The economic consequences are not abstract. When Black and brown creators do not own the platforms or networks that distribute their work, they lose access to the compounding value that ownership generates. A white-owned podcast network can sell to a larger media company and convert years of audience-building into an equity payout. A Black creator on a platform they don't own can build the same audience and have nothing to sell. The gap is not just in revenue — it is in wealth. And in an industry where the fastest-growing audiences are Black and Latino, that gap is being actively widened by the current ownership structure.

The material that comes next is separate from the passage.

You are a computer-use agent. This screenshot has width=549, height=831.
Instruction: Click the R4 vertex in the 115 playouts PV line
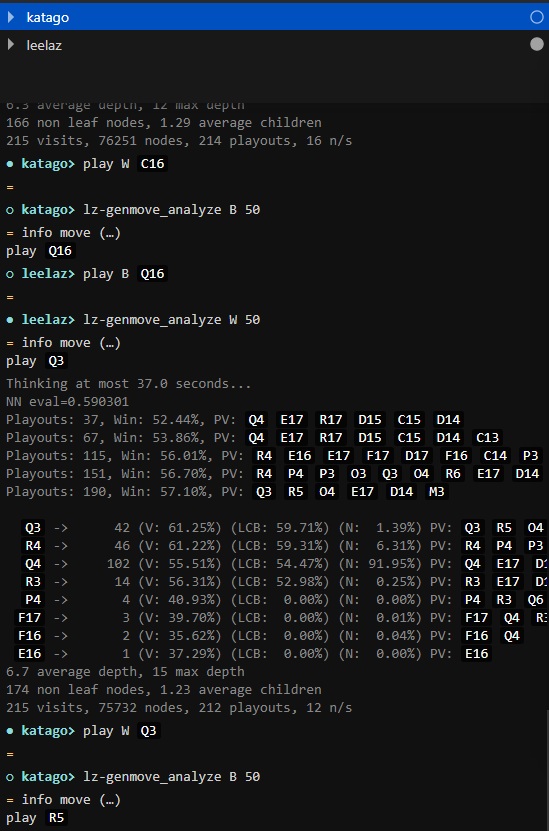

There is also a content risk. Platforms control not just distribution but also discoverability. They control which shows get recommended, which shows appear in curated playlists, which shows get promotional support. When the people making those decisions do not reflect the audiences driving growth, the result is predictable: shows that serve Black and Latino listeners are undervalued, underpromoted, and structurally disadvantaged in the attention economy that determines which podcasts succeed.

The solution is not complicated, but it requires a shift in how the industry defines success. Podcasting needs more Black and Latino owners — not just creators, but people who control the means of production and distribution. That means funding for Black- and Latino-owned networks. It means equitable revenue-sharing models that do not treat creators as interchangeable content suppliers. It means platforms that are accountable to the communities that built their growth, not just to shareholders.

The current trajectory is unsustainable. An industry that relies on Black and Latino audiences to drive its growth while excluding those communities from ownership is not just inequitable — it is fragile. Cultural value flows where it is respected. And respect, in a capitalist system, is measured in equity.